#### Required work
Scan the lines below for the string "This" and copy every one that has it.

#### Recorded information
● ● ● ●

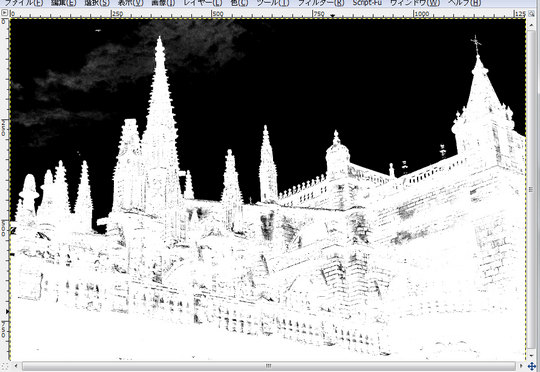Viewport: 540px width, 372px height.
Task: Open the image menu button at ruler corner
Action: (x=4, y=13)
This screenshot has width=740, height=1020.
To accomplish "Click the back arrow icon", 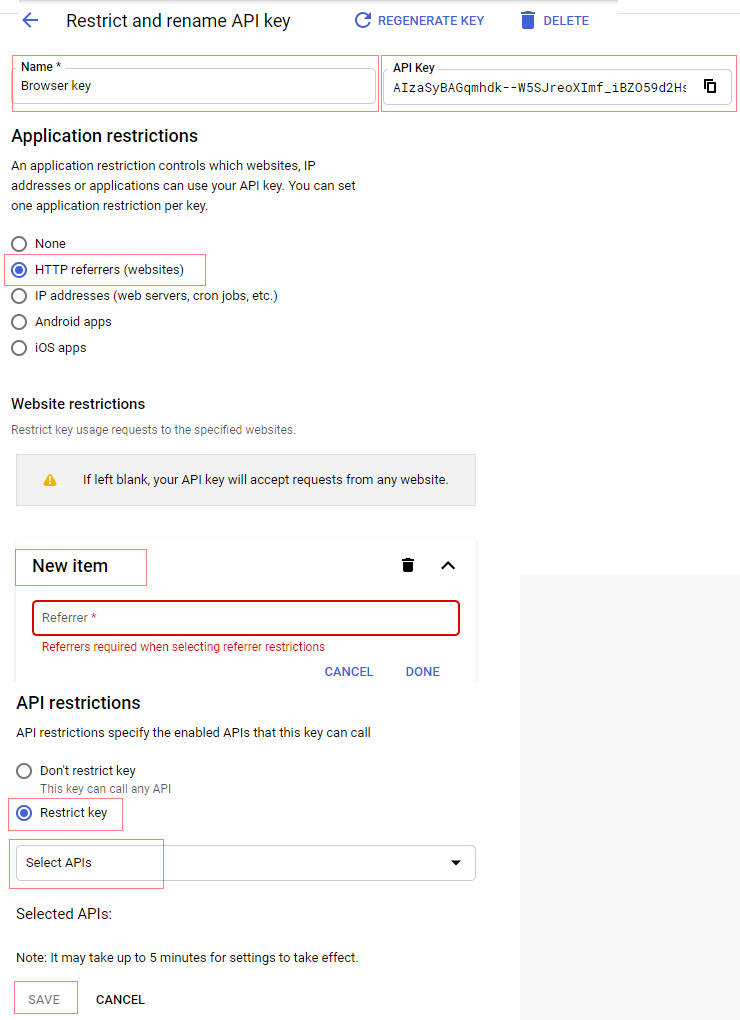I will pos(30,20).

● ● ● ●

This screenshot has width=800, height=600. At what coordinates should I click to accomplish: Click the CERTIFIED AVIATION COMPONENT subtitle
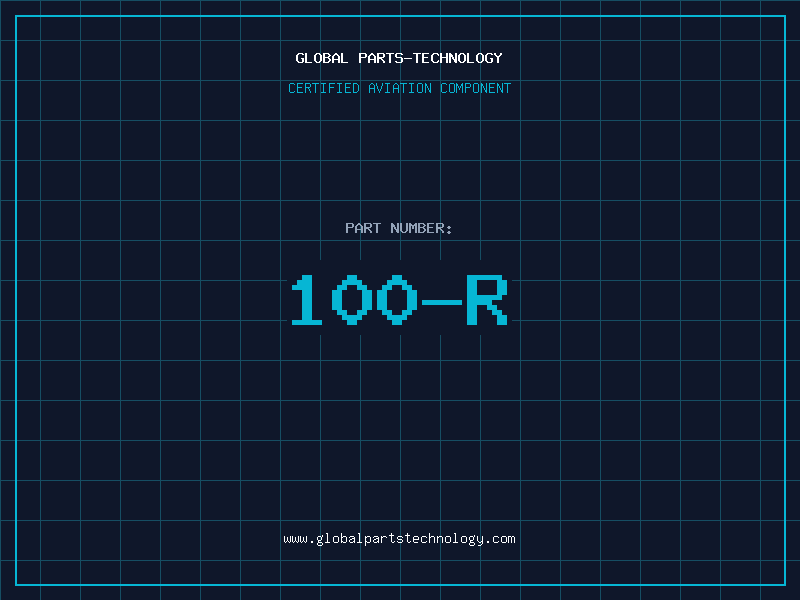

● ● ● ●

#### Worked solution
This screenshot has width=740, height=1020.
This screenshot has width=800, height=600. At what coordinates should I click to accomplish: Click the CERTIFIED AVIATION COMPONENT subtitle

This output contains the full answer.